Of course, women who think abortion is wrong are quite at liberty to continue with their pregnancies, but they should not try and impose that course of action on other women.

Gabriella You seem to have a very poor opinion of women, and paint a picture which I believe is very unrepresentative of their views and behaviour.

notanan2 Sun 19-May-19 00:04:58

Gabriella you know, sometimes women regret having children!

Yup. It happens. Not all pregnancies that end in live birth magically result in loved well cared for children!

Not all of us could make it work, y'know?
I would rather have 2 children that I can emotionally and financially support than 3/4 that are too much for me to manage

Carrying, birthing and raising wanted children is hard enough.

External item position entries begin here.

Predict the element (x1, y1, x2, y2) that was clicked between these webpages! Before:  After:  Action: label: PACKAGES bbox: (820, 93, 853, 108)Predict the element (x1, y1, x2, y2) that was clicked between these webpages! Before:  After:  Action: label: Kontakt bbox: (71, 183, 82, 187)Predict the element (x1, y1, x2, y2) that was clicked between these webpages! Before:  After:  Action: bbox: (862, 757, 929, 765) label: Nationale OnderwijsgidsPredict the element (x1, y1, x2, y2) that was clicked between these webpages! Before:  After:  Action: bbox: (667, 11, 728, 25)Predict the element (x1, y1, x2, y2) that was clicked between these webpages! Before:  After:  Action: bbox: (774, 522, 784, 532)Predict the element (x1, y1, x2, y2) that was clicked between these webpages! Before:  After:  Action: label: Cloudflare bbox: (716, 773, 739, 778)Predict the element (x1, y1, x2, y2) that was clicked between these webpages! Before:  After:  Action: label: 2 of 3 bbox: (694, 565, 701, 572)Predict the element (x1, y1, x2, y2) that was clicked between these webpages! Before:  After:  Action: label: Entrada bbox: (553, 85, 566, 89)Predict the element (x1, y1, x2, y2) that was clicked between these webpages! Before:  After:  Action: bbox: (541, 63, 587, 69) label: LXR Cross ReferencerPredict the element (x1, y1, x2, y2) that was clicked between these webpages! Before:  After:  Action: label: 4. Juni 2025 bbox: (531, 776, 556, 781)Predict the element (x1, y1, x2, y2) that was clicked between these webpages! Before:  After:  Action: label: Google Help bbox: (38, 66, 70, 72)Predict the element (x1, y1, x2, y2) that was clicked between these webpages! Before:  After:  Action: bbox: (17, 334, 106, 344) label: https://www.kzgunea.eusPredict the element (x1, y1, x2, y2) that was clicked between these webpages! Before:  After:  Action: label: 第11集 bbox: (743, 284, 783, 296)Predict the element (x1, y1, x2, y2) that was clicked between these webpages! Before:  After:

pinkquartz Sun 19-May-19 00:06:35

I want to repeat a point I made before but one that gets forgotten.
I want all children to be wanted.
If the mother doesn't want the baby then that's it, you cannot make a woman want to be a mother or want to have additional children if she has already given birth before, There are two choices left, abortion or adoption.
It has to be the mother decision BUT what the mother wants is going to affect that child. Yes it's obvious but all the people opposing abortions are saying that any life is better than no life and I don't agree.
Also are all the anti-abortion people going to donate their time and money into bringing up these babies who will be children and have more complex needs.
What kind of life does a child have if mum didn't want them?
Give women the right to choose, always.

paddyann Sun 19-May-19 00:13:53

Are you much older than most of us on here GABRIELLA? Your opinions appear to me to be of someone of a different generation .That would of course explain why you think the way you do .

janipat Sun 19-May-19 00:18:51

paddyann I think Gabriella may be amongst the oldest here since she mentions GGC, when many of us have grandchildren not of parent age by a long chalk.

notanan2 Sun 19-May-19 00:25:56

It takes a lot of money to give a severely disabled child a decent life. Without an independant source of wealth the state tells you that they are only allowed to piss X times a day because that is their adult nappy ration. They can only shit at x o'clock or tough: Wait 6 hours until the next double-up care slot to get them changed out of their soiled pad and clothes.

They get can live trapped in "single floor living". Housed in HMOs with stinking comodes that get changed once a day.

Or as young adults with complex care needs, shut away with OAPs in nursing homes if there is no provision for their needs to be met in ways that allow independant living.

If you are better off, you can help them to live a quality life. But if you are a poor parent of a severely disabled child you will be fighting for the very basics.

Maybe if your disabled child is also asthetically cute you might be successful with crowdfunding some life enhancing equipment to give them more than the basics.

Many marraiges break down when parents become carers. Leaving usually mothers in poverty unable to work because they are carers

With money you can suppliment care, buy and adapt property. Get an appropriate vehicle. It can be okay. It SHOULD be okay for all but it isnt.